Pinheirinho, Santana, Cecap, Jardim Universal, Jardim Del Rei e Vale do Sol. Essas foram algumas das linhas nas quais trabalho, pilotando tanto ônibus elétricos quanto os transportes à diesel. As linhas de ônibus elétricos operavam em sua maioria nas regiões do Centro, Fonte e Vila Xavier.
Não foi fácil ser a primeira motorista feminina no início da carreira na CTA. “Parava às vezes no ponto, a pessoa falava ‘ah, motorista, mulher, eu vou esperar o próximo’. Mas tudo isso aí foi coisa passageira, depois veio o reconhecimento, que realmente a mulher é mais delicada na hora de frear e mais carinhosa”, conta.
Atenção redobrada: desafios na condução

Os desafios eram muitos, pois os veículos a diesel e elétricos possuem sistemas diferentes. Quando acabava a energia, por exemplo, a linha de trólebus, que era conectada aos fios de energia aéreos da via, ficava parada.
Errar o caminho gerava uma dor de cabeça gigante.
——
[Lista de atividades]:
[a] Indique se cada afirmação abaixo está de acordo com o texto sobre a motorista da CTA e cite as palavras exatas do texto que decidem cada caso. (i) As linhas de ônibus elétricos operavam principalmente nas regiões do Centro, Fonte e Vila Xavier. (ii) Quando acabava a energia, a linha de trólebus continuava circulando normalmente. (iii) Algumas pessoas no ponto preferiam esperar o ônibus seguinte ao ver uma mulher dirigindo.
[b] Dê continuidade ao texto sobre a motorista da CTA a partir da última frase apresentada.
A listagem é um material independente do texto sobre a motorista da CTA.

[Registros fornecidos]:
——
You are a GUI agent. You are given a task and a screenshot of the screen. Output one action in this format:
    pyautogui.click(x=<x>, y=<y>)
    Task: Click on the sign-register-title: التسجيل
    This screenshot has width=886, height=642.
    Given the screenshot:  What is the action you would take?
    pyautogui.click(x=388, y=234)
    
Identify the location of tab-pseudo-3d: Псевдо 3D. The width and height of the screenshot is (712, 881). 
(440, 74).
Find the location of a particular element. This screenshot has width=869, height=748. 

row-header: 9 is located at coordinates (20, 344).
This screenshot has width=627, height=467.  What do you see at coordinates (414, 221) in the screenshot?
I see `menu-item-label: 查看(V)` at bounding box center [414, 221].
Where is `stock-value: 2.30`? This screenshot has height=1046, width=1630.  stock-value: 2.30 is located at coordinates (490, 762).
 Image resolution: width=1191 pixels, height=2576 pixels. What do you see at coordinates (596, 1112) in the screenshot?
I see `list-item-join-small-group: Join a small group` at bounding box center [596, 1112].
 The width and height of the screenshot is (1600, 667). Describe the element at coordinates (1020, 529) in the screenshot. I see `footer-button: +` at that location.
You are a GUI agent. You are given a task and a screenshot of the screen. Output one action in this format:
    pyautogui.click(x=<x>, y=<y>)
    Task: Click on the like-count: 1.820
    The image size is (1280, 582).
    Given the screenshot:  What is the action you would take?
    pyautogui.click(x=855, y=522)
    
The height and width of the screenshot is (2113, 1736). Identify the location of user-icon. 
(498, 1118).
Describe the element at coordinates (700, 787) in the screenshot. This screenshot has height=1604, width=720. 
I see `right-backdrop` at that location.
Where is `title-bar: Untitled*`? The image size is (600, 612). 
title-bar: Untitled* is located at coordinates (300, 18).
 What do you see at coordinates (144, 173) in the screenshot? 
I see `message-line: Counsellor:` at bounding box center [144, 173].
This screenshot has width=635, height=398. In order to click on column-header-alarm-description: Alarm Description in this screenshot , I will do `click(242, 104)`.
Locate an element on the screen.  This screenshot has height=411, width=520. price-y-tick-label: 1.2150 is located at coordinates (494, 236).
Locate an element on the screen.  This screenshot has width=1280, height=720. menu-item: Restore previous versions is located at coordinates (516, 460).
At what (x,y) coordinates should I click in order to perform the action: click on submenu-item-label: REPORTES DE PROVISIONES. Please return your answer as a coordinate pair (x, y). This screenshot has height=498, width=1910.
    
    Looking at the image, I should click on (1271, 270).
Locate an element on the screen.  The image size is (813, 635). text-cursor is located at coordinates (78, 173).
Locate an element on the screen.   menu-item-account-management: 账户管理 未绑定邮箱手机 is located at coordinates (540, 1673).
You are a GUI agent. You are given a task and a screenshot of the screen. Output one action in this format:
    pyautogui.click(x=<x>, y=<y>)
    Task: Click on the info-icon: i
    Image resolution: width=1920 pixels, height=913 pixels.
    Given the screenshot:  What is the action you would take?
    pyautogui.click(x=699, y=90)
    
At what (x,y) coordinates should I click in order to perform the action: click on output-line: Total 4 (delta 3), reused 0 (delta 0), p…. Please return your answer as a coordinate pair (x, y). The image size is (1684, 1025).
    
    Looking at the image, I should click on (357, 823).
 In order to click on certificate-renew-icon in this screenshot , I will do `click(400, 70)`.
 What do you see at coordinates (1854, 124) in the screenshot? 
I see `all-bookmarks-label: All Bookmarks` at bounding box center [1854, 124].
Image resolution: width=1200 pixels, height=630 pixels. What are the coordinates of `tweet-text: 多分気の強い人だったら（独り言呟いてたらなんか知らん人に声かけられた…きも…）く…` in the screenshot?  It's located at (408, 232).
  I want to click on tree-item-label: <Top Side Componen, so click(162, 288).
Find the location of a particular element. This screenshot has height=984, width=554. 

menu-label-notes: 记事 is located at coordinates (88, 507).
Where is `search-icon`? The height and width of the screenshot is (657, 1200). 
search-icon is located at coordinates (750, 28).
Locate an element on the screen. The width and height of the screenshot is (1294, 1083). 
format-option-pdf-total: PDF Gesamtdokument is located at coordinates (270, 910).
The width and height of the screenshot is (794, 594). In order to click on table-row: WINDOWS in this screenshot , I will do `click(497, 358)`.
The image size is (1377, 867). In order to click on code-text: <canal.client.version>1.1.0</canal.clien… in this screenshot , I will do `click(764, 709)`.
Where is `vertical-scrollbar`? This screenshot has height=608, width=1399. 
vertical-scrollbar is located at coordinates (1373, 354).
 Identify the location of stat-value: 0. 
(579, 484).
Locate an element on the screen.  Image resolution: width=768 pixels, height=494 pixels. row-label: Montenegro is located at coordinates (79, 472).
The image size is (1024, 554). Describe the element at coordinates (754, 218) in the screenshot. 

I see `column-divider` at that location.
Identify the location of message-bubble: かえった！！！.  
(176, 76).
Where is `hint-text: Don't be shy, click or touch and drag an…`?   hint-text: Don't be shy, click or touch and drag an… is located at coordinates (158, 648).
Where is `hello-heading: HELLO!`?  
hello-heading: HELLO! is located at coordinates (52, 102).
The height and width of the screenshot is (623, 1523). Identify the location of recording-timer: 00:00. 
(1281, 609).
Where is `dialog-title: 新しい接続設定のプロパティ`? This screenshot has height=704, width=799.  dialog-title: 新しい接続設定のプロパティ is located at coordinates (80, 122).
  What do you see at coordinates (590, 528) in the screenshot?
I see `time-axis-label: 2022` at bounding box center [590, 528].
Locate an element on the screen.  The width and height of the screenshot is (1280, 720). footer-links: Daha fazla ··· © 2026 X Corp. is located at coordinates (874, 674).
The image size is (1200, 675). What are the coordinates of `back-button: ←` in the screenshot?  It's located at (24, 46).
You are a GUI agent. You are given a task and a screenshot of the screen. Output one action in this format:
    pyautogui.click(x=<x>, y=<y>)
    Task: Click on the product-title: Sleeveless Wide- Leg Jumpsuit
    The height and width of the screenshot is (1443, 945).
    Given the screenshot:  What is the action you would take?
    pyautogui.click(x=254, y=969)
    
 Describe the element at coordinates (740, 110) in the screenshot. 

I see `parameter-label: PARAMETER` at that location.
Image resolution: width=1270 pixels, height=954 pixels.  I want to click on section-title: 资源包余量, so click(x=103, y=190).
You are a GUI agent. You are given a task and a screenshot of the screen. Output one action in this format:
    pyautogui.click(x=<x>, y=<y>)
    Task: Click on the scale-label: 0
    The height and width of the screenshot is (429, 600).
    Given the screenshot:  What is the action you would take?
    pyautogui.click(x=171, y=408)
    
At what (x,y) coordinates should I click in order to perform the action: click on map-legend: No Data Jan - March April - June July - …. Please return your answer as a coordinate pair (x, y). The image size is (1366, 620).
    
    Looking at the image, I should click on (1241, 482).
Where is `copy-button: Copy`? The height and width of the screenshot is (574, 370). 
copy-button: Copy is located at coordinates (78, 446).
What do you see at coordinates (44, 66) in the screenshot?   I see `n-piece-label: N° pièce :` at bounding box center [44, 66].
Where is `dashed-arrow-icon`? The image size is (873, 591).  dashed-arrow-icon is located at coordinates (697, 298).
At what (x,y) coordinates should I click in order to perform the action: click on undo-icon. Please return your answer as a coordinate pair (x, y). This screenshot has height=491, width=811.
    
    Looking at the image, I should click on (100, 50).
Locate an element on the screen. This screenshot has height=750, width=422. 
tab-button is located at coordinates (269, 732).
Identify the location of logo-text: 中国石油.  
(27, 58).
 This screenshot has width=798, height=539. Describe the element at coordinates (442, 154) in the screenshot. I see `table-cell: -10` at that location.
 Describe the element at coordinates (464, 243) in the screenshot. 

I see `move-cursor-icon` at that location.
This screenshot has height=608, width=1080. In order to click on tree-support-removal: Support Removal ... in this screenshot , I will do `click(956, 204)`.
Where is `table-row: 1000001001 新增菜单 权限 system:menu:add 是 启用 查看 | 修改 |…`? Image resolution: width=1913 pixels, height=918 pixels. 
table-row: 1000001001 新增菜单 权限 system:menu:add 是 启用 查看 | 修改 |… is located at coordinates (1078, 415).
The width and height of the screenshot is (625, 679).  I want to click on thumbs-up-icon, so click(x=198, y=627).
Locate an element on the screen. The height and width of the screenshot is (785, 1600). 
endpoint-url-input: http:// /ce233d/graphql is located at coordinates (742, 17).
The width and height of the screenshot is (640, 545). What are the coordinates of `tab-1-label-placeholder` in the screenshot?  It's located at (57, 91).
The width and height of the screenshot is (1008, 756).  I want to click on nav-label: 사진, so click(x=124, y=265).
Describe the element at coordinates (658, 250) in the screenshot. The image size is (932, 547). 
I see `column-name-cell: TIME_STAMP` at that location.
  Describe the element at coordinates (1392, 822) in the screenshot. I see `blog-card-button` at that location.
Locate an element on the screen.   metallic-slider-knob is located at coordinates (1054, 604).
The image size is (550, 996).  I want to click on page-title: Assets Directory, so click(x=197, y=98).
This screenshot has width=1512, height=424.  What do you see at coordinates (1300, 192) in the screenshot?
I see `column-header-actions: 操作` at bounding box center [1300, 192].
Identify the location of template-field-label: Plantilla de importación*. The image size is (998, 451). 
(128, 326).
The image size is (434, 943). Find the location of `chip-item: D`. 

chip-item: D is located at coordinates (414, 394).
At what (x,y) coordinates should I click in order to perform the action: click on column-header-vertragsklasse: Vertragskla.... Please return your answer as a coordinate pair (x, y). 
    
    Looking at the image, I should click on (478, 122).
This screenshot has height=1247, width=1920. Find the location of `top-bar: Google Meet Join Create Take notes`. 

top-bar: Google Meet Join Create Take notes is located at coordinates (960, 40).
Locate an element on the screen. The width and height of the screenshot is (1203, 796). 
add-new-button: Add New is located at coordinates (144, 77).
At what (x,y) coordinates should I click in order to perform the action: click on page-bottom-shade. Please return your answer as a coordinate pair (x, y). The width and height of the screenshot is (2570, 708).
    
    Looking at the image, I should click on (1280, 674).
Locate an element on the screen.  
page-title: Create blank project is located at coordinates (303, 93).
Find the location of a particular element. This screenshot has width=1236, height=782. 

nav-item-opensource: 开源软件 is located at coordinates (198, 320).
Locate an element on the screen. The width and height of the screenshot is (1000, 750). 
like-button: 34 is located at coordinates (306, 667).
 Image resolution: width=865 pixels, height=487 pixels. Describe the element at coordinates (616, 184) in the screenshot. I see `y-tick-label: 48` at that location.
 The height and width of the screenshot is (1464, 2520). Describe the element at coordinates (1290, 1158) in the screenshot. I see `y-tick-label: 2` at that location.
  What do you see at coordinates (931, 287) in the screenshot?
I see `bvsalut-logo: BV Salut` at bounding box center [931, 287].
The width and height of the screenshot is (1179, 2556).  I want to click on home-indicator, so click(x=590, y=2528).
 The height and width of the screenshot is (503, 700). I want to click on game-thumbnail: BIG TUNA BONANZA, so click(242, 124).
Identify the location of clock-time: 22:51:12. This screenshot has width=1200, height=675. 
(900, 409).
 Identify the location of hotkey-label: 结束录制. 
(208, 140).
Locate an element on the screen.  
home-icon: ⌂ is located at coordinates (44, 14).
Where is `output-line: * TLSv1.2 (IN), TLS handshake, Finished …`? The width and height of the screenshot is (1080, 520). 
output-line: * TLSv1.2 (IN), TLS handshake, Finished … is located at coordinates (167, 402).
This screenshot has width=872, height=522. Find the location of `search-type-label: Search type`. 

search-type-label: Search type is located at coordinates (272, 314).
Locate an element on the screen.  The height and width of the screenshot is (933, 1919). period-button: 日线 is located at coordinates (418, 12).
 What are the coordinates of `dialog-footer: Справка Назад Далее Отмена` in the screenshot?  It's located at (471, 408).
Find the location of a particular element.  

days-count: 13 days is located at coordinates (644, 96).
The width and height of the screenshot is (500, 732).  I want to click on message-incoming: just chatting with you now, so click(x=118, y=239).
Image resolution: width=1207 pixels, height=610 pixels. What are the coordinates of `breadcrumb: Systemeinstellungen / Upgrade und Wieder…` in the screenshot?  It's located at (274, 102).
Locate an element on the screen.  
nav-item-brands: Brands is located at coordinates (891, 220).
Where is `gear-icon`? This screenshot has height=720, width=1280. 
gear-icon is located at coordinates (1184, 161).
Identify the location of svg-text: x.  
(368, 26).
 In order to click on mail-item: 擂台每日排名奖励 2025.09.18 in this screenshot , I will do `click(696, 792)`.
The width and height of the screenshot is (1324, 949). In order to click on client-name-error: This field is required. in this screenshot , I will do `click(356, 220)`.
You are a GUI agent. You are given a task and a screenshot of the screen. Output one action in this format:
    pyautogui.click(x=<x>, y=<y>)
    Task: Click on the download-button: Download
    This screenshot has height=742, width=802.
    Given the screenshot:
——
[Respostas do exercício]:
[a]
(i) Sim: "As linhas de ônibus elétricos operavam em sua maioria nas regiões do Centro, Fonte e Vila Xavier."
(ii) Não: "Quando acabava a energia, por exemplo, a linha de trólebus, que era conectada aos fios de energia aéreos da via, ficava parada."
(iii) Sim: "a pessoa falava ‘ah, motorista, mulher, eu vou esperar o próximo’"

[b]
“Caso você errasse o caminho, o caminhão torre, tinha que ir até o local para poder colocar ele de novo na rede. É onde a população, às vezes, achava que isso era um estorvo, que estava, assim, que atrapalhava o fluxo. (…) Um caminhão, um carro, um ônibus a diesel, você faz um contorno aí em um quarteirão ou dois, você volta para o mesmo trajeto e o ônibus elétrico exigia mais atenção, a gente não podia estar errando, tinha que tomar o máximo do cuidado.”
As curvas também tinham quer ser realizadas com muito mais precisão para que as alavancas não soltassem da rede.
“Tinha que saber fazer essa manobra para não soltar a alavanca da rede. Mas, caso acontecesse, era só destravar o retentor, que era atrás do ônibus. A gente colocava na rede de novo. Alguns lugares na rede tinha um triângulo que, se a gente pisasse no acelerador ali, cortava energia do ônibus, aí quando a gente saía com o nosso carro de casa, do nosso uso, quando chegava nesses lugares a gente tirava o pé do acelerador também, era automático”, relembra.
Os impactos sofridos por um itinerário acabavam atrasando todas as outras linhas.
Fim dos trólebus
Com problemas econômicos, envelhecimento da frota e falta de subsídios e investimentos governamentais, as últimas linhas de trólebus da CTA foram desativadas nos anos 2000, pouco mais de um mês em que o transporte faria aniversário de 41 anos de operação em Araraquara.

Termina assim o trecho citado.